## Aim
Copy the rows below without any changes, from the line containing "Pick Unit 2A(Papers" through the line containing "point(44,37)", including both of those lines.

## Records shown
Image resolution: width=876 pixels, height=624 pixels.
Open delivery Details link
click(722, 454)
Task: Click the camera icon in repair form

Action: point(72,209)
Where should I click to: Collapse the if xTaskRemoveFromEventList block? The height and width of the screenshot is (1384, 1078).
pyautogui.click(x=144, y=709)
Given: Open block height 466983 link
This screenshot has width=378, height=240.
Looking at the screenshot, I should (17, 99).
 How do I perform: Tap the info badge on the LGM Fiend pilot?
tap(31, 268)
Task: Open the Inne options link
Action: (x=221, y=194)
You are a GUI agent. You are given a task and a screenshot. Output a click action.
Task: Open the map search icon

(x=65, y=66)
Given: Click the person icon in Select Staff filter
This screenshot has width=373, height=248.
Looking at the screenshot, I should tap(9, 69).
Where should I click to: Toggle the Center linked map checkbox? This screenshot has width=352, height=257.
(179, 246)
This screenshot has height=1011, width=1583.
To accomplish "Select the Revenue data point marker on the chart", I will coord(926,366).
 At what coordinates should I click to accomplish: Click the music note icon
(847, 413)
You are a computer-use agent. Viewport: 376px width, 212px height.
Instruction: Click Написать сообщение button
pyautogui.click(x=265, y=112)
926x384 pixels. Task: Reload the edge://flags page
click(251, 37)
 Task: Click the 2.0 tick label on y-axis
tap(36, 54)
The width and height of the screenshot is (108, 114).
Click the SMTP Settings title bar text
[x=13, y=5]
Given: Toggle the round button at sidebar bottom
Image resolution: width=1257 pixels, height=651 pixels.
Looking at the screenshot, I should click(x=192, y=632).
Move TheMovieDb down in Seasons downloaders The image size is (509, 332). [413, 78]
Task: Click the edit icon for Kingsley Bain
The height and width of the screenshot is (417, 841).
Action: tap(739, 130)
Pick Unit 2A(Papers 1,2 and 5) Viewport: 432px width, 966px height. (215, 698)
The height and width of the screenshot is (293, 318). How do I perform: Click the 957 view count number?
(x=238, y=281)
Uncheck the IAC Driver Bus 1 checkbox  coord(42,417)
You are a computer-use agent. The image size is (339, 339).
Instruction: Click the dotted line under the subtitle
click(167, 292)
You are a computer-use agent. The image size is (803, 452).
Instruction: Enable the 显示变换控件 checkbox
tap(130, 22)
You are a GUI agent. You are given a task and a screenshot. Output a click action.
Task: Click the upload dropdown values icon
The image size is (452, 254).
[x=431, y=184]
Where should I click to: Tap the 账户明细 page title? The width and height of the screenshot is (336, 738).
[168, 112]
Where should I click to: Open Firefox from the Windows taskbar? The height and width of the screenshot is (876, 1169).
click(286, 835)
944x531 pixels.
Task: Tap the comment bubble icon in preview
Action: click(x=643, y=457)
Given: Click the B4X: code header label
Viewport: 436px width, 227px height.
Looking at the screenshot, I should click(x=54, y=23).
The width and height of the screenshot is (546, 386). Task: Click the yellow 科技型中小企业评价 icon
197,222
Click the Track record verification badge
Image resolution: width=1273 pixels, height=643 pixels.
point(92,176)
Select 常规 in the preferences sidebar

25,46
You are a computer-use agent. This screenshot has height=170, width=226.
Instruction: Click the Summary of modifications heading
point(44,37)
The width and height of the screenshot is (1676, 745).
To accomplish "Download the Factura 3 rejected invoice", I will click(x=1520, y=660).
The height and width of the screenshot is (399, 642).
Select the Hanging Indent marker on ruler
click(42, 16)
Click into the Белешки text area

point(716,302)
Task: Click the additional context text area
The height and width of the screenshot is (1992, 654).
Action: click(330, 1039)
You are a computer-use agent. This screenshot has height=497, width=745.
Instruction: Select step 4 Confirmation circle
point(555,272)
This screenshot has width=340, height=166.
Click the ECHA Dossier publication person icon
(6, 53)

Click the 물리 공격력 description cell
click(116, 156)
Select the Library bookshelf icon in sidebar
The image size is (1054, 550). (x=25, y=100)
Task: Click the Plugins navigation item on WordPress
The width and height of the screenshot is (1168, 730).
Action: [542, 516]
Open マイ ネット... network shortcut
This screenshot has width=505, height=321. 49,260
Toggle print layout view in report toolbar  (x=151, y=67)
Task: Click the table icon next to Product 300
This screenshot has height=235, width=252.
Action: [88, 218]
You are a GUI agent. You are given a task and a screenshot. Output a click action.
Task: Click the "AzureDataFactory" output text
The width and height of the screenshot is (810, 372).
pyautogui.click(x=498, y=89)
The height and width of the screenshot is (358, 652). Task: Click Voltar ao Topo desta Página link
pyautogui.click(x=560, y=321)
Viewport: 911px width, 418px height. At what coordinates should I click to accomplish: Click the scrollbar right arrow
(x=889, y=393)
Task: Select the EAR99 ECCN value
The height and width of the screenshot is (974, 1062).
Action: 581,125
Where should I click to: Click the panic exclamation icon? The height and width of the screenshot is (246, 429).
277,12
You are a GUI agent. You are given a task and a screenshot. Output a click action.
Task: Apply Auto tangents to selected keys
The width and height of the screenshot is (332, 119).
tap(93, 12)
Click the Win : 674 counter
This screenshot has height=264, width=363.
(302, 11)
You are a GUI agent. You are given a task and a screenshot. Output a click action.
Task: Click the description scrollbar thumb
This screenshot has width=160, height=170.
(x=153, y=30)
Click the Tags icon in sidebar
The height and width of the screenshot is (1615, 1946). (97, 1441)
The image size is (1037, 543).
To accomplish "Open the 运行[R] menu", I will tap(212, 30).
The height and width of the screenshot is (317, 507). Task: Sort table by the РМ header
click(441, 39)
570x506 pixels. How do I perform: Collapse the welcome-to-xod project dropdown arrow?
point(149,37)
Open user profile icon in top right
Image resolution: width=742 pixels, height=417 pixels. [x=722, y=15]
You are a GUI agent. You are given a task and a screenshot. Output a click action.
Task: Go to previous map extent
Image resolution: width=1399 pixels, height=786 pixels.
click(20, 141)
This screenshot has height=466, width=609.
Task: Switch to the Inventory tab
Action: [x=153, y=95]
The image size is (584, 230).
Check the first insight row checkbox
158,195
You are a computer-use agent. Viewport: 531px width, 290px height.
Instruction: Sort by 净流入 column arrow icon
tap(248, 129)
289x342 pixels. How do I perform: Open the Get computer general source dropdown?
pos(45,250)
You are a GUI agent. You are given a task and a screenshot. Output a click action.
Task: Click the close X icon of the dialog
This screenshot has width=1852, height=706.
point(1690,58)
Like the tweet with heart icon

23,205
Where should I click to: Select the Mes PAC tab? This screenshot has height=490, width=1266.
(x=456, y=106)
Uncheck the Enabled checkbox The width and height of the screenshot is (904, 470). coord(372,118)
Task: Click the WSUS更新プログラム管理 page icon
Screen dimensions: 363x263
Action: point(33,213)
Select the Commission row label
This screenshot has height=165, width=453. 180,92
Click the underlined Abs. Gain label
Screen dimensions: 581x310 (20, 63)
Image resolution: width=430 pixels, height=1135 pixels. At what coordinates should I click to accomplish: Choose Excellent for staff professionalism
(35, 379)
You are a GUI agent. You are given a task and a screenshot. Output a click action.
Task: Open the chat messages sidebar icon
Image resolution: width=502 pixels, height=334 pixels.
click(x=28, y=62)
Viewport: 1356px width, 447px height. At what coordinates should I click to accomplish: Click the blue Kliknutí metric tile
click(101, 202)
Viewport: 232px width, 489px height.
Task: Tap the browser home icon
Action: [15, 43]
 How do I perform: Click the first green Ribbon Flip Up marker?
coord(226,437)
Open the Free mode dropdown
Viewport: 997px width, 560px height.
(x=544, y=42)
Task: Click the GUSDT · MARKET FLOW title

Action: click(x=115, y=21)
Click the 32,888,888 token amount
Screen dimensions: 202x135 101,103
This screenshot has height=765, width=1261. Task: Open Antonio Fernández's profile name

## The output
Pick Unit 2A(Papers 1,2 and 5) Viewport: 432px width, 966px height. (215, 698)
The height and width of the screenshot is (293, 318). How do I perform: Click the 957 view count number?
(x=238, y=281)
Uncheck the IAC Driver Bus 1 checkbox  coord(42,417)
You are a computer-use agent. The image size is (339, 339).
Instruction: Click the dotted line under the subtitle
click(167, 292)
You are a computer-use agent. The image size is (803, 452).
Instruction: Enable the 显示变换控件 checkbox
tap(130, 22)
You are a GUI agent. You are given a task and a screenshot. Output a click action.
Task: Click the upload dropdown values icon
The image size is (452, 254).
[x=431, y=184]
Where should I click to: Tap the 账户明细 page title? The width and height of the screenshot is (336, 738).
[168, 112]
Where should I click to: Open Firefox from the Windows taskbar? The height and width of the screenshot is (876, 1169).
click(286, 835)
944x531 pixels.
Task: Tap the comment bubble icon in preview
Action: click(x=643, y=457)
Given: Click the B4X: code header label
Viewport: 436px width, 227px height.
Looking at the screenshot, I should click(x=54, y=23).
The width and height of the screenshot is (546, 386). Task: Click the yellow 科技型中小企业评价 icon
197,222
Click the Track record verification badge
Image resolution: width=1273 pixels, height=643 pixels.
point(92,176)
Select 常规 in the preferences sidebar

25,46
You are a computer-use agent. This screenshot has height=170, width=226.
Instruction: Click the Summary of modifications heading
point(44,37)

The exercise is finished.